As described above, the present disclosure is a technique useful for identifying various photoluminescent inks accurately.
1. A sheet recognition unit comprising:
a light source capable of irradiating a sheet on which a photoluminescent ink to be recognized is printed, with at least excitation light;
a light sensor that receives photoluminescence emitted from the sheet irradiated with the excitation light and outputs a photoluminescence detection signal; and
a processing circuitry that recognizes the sheet based on a photoluminescent image of the photoluminescent ink to be recognized and a learned model, the photoluminescent image being generated from the photoluminescence detection signal output from the light sensor.
2. The sheet recognition unit according to claim 1,
wherein the learned model receives input of the photoluminescent image or a value based on the photoluminescent image and outputs a degree of similarity relative to learning data of the photoluminescent image.
3. The sheet recognition unit according to claim 1,
wherein the learned model is provided by unsupervised learning using one type of photoluminescent image produced using a genuine photoluminescent ink.
4. The sheet recognition unit according to claim 1,
wherein the learned model is provided by supervised learning using multiple types of photoluminescent images produced using multiple types of photoluminescent inks including a genuine photoluminescent ink.
5. The sheet recognition unit according to claim 1,
wherein a wavelength of the excitation light emitted from the light source is shorter than a wavelength of photoluminescence emitted from the sheet and received by the light sensor.

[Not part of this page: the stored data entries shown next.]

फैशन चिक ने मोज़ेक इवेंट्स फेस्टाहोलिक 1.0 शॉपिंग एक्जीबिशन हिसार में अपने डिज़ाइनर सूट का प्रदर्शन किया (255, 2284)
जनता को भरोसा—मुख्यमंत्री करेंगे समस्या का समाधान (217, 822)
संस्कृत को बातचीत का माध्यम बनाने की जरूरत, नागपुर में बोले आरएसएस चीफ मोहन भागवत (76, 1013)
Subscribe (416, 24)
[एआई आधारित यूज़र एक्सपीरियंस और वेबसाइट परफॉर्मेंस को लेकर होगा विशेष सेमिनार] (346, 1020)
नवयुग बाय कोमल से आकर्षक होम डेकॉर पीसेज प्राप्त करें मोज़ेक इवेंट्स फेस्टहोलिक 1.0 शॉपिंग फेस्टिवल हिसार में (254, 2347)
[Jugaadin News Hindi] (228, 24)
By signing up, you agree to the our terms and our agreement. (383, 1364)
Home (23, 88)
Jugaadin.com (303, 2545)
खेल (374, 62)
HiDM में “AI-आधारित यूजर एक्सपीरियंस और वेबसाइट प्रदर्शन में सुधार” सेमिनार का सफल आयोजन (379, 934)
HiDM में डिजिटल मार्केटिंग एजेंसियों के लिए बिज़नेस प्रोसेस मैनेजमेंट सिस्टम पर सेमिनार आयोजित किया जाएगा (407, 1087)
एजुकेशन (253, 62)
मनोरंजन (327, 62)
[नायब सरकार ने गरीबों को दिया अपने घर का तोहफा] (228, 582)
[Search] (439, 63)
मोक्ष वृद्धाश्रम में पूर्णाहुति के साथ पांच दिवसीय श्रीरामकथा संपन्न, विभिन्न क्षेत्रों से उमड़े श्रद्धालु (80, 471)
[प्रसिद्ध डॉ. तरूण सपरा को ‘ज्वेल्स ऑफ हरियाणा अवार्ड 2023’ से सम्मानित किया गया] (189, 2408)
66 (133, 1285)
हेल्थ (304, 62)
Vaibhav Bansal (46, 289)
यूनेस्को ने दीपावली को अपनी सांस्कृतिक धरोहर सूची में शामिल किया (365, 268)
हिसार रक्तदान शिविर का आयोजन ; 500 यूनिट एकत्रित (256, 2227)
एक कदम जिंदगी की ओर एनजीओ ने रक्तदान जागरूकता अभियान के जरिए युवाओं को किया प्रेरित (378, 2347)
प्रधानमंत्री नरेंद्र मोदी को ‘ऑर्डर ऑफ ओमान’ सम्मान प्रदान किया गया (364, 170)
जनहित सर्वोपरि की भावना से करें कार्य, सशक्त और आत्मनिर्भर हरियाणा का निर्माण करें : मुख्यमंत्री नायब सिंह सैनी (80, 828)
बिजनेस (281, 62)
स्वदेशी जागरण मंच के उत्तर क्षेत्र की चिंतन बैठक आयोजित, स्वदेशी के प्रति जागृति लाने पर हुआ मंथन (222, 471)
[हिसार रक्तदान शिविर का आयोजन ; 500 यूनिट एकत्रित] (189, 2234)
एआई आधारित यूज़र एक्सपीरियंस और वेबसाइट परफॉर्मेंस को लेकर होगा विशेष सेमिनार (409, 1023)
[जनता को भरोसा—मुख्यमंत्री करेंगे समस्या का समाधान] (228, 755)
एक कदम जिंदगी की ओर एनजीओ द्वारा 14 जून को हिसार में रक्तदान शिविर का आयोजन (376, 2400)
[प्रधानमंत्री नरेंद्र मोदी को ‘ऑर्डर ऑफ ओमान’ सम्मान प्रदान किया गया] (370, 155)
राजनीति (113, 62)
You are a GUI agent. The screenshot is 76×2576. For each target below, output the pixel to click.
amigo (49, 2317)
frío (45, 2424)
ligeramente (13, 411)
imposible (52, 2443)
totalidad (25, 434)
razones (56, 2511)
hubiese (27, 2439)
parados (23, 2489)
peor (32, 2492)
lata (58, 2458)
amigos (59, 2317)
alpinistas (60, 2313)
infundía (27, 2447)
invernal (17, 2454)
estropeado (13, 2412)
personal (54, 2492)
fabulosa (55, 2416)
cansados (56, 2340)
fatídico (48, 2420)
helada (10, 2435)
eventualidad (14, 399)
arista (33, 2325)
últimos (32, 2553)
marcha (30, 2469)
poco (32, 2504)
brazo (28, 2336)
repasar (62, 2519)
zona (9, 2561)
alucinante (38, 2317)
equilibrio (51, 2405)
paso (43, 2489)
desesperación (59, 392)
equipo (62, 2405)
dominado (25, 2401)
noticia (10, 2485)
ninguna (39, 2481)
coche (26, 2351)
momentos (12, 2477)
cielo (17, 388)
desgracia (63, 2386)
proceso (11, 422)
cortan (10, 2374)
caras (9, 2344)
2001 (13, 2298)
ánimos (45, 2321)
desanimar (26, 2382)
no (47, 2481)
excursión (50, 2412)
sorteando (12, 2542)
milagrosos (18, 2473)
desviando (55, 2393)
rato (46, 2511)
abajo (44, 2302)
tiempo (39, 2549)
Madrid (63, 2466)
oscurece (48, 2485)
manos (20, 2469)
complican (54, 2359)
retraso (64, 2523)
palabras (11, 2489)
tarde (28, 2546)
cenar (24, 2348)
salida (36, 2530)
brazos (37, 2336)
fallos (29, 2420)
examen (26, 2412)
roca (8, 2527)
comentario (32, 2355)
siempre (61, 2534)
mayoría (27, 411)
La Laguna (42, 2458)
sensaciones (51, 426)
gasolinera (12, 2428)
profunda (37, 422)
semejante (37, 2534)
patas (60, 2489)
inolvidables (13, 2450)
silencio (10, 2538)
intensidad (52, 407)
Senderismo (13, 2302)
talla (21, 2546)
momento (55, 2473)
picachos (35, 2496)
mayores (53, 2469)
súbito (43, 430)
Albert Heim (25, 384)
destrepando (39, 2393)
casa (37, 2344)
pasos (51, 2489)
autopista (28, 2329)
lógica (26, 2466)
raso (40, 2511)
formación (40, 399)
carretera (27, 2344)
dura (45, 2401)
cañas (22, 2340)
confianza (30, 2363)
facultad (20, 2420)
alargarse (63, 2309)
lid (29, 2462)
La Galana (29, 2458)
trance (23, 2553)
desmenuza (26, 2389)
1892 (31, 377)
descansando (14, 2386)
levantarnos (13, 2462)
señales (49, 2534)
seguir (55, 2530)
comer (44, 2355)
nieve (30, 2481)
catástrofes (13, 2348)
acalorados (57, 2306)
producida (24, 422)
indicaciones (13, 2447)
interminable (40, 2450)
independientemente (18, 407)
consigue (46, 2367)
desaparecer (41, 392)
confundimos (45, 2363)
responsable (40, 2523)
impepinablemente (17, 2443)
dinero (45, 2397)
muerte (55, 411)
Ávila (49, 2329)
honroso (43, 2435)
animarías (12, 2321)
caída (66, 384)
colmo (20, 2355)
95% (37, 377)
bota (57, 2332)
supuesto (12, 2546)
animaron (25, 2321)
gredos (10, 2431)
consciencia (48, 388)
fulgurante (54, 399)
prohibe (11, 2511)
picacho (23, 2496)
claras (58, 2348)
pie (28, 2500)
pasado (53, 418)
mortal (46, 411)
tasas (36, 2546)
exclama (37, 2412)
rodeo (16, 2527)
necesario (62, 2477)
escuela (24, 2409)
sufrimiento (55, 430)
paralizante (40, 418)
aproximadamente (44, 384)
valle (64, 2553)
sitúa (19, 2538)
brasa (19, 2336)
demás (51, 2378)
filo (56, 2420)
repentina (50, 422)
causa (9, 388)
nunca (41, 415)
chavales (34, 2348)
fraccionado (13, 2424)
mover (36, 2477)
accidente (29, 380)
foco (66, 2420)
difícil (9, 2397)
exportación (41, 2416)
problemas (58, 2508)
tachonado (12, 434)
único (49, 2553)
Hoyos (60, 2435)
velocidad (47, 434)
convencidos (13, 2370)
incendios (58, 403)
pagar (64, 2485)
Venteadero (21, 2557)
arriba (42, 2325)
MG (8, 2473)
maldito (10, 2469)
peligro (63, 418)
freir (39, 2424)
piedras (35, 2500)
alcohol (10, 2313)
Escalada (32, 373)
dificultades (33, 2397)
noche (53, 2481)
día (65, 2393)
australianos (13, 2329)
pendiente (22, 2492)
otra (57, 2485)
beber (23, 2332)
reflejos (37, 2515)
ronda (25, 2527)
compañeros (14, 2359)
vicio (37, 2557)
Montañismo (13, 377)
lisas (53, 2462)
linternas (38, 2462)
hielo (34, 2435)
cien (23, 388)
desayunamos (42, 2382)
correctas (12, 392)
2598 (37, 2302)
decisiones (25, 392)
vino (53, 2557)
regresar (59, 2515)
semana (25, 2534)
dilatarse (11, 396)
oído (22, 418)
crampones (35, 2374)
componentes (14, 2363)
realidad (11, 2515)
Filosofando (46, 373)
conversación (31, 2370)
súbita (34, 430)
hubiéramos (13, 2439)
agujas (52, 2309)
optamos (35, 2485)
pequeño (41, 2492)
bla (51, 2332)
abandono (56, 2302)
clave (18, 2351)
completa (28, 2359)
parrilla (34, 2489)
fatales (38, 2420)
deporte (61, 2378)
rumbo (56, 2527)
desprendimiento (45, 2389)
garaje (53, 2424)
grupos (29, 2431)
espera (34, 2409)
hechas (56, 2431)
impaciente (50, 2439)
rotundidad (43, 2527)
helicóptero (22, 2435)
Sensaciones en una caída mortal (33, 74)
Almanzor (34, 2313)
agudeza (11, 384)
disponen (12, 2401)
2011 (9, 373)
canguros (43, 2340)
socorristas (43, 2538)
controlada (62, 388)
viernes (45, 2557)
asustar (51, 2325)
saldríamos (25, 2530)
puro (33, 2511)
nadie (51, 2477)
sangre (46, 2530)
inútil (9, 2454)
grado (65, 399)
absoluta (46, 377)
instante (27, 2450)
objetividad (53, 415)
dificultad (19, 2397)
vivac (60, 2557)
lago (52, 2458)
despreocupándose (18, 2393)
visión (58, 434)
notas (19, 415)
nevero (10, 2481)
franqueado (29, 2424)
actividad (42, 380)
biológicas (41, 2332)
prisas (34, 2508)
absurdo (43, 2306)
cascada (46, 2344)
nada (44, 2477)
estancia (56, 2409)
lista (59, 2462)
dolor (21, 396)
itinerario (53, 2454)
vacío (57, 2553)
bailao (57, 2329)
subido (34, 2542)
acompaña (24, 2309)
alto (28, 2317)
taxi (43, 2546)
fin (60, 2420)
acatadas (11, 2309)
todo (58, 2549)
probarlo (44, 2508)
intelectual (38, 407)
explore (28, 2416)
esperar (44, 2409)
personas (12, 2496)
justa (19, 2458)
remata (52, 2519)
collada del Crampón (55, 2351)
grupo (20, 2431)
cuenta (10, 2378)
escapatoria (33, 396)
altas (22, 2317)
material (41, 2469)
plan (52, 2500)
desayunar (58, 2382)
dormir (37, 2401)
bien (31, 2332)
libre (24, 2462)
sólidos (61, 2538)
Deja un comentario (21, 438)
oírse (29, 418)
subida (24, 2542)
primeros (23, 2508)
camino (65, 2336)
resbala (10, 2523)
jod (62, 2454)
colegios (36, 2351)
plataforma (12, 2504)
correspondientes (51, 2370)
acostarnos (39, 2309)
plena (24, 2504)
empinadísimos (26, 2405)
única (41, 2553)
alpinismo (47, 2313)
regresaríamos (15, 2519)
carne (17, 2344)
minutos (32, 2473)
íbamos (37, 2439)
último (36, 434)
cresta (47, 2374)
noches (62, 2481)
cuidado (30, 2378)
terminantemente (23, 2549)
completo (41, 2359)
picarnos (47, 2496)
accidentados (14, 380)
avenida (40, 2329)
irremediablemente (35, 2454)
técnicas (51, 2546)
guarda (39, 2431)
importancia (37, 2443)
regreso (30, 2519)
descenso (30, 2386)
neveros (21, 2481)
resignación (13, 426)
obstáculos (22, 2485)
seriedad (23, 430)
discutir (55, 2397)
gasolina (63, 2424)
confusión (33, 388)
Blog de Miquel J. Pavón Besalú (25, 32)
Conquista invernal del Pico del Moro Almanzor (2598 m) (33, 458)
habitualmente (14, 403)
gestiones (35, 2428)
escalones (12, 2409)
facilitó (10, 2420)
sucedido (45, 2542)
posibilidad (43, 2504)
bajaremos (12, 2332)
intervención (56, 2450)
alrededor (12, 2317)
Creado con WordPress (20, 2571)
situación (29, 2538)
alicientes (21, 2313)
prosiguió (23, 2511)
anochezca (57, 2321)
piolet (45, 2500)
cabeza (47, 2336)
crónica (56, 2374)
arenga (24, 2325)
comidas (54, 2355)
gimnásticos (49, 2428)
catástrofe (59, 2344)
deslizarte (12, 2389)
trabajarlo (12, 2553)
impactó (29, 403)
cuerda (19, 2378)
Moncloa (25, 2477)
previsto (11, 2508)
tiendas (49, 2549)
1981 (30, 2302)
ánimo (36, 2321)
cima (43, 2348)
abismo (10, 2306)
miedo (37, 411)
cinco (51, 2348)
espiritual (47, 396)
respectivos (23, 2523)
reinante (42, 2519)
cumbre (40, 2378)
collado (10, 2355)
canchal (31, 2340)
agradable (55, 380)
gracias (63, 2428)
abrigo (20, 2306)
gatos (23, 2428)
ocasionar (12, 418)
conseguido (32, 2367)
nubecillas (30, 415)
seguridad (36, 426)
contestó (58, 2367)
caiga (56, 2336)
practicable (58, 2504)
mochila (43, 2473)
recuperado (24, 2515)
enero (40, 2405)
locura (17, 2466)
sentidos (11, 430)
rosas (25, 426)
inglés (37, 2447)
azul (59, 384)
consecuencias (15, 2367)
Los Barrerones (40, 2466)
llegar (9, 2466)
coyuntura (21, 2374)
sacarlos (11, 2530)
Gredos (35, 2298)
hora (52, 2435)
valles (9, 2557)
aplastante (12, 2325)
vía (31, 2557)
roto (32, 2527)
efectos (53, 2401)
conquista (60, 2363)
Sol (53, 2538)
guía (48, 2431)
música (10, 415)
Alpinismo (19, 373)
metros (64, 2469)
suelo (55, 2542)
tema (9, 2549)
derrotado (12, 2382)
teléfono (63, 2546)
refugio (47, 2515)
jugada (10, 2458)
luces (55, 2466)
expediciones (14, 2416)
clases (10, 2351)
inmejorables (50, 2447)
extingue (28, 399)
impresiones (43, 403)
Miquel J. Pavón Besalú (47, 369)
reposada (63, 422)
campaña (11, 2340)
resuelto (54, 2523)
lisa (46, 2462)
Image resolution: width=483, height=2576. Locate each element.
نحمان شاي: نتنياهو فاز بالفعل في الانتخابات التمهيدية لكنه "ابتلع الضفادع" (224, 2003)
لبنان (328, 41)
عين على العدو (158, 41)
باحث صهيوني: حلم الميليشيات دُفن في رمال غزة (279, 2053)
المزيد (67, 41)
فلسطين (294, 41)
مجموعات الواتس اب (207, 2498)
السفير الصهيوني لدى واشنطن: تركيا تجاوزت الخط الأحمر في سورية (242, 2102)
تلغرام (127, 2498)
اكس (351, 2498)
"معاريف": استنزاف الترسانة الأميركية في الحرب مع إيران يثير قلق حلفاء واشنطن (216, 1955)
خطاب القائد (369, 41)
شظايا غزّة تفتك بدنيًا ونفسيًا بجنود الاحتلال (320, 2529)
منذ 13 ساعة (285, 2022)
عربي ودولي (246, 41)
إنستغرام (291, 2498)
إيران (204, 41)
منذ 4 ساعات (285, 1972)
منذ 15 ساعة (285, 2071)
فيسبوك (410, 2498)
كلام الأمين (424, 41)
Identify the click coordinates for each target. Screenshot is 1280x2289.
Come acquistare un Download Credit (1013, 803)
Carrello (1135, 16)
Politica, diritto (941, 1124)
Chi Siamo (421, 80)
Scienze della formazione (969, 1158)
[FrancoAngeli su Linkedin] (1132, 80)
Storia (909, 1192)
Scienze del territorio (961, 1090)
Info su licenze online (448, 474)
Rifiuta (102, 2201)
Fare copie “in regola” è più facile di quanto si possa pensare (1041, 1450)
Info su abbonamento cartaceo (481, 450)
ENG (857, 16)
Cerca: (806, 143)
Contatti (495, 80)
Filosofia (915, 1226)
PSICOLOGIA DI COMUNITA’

6. The sheet recognition unit according to claim 1,
wherein the excitation light emitted from the light source is ultraviolet light.
7. A sheet handling device comprising the sheet recognition unit according to claim 1.
8. A sheet recognition method comprising:
a step of irradiating a sheet on which a photoluminescent ink to be recognized is printed, with at least excitation light from a light source;
a step of receiving, with a light sensor, photoluminescence emitted from the sheet irradiated with the excitation light and outputting a photoluminescence detection signal; and
a step of recognizing the sheet based on a photoluminescent image of the photoluminescent ink to be recognized and a learned model, the photoluminescent image being generated from the photoluminescence detection signal output from the light sensor.
9. A non-transitory computer-readable storage medium storing a sheet recognition program,
the sheet recognition program causing a sheet recognition unit to execute:
a processing of irradiating a sheet on which a photoluminescent ink to be recognized is printed with at least excitation light from a light source;
a processing of receiving, with a light sensor, photoluminescence emitted from the sheet irradiated with the excitation light and outputting a photoluminescence detection signal; and
a processing of recognizing the sheet based on a photoluminescent image of the photoluminescent ink to be recognized and a learned model, the photoluminescent image being generated from the photoluminescence detection signal output from the light sensor.